Cohesin’s ring structure appears to satisfy the requirements of a LEF at the heart of the loop extrusion model. Indeed, the structural conservation of SMC-kleisin complexes from bacteria to eukaryotes (Hirano 2005; Wilhelm et al. 2015) raises the possibility that SMC-kleisin complexes could have operated as LEFs throughout evolution, contributing to the formation of the chromosomal domain structures that have been observed in all species studied to date (Nora et al. 2012; Sexton et al. 2012; Crane et al. 2015; Mizuguchi et al. 2014; Dixon et al. 2012b).
According to the loop extrusion model, the LEF must act as a topological device capable of sliding along chromatin. Therefore, it is important to understand the exact nature of cohesin’s ring topology including how wide the opening of the ring actually is. Some of the first electron microscopy observations identified fully open rings, partially open rod-like structures, and oligomers (Melby et al. 1998). Indeed, given all we now know about cohesin’s many roles in the nucleus, it stands to reason that a protein complex with such functional diversity may in fact adopt different conformations influenced by its context-dependent chromatin interactions or post-translational modifications (Skibbens 2016).

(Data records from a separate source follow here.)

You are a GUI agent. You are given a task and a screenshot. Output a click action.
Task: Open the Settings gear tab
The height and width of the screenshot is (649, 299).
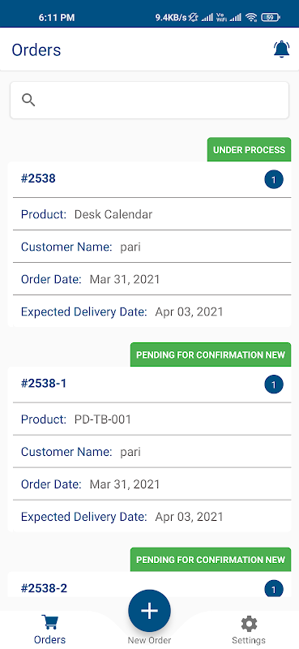pyautogui.click(x=249, y=630)
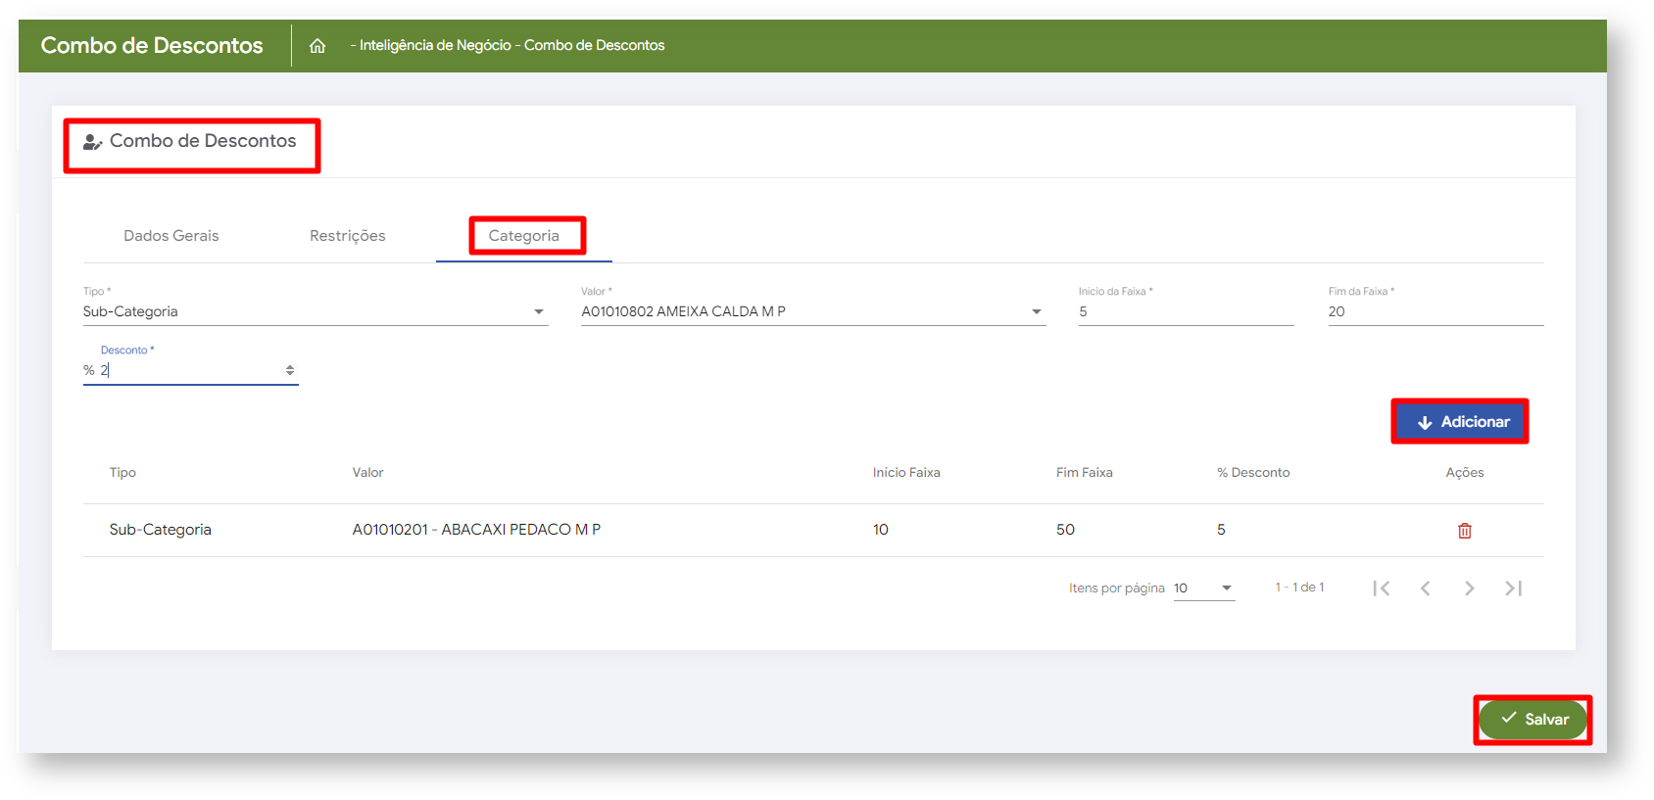This screenshot has height=800, width=1654.
Task: Delete the ABACAXI PEDACO row with trash icon
Action: coord(1464,531)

Models for cohesin-DNA interactions fall into two main categories. First, the embrace model describes a cohesin ring that is capable of trapping two DNA strands (Haering et al. 2008). The ring can exist with a fully open center (diameter of 35 nm (Huis in ‘t Veld et al. 2014)), or with a partially open center (diameter of 20 nm (Stigler et al. 2016)), such as a rod (Fig. (Fig.1a).1a). These conformations may need to accommodate a 30 nm chromatin fiber so subsequent cohesin conformation changes may be necessary to tighten the complex around the fiber. Cohesin could adopt such a rod structure through intra-cohesin coiled coil interactions which have been observed in crosslinking experiments (Huis in ‘t Veld et al. 2014). Further, the coiled coil domains of mammalian SMC proteins are highly conserved (White and Erickson 2009) and harbor mutations linked to Cornelia de Lange Syndrome (Deardorff et al. 2007), supporting their functional importance. Second, the “handcuff” model describes two cohesin rings, where each ring interacts with DNA and each other (Fig. (Fig.1b,1b, right panel). Molecular evidence for the handcuff model of cohesin (Zhang and Pati 2015) is supported by studies which show that Scc3 or Pds5 (accessory subunits to the core complex) may act as the factors which structurally stabilize two cohesin rings into a handcuff conformation (Kulemzina et al. 2012; Tong and Skibbens 2015). Importantly, when Pds5 was removed in cells, cohesin levels on chromatin did not change despite changes in sister chromatid cohesion.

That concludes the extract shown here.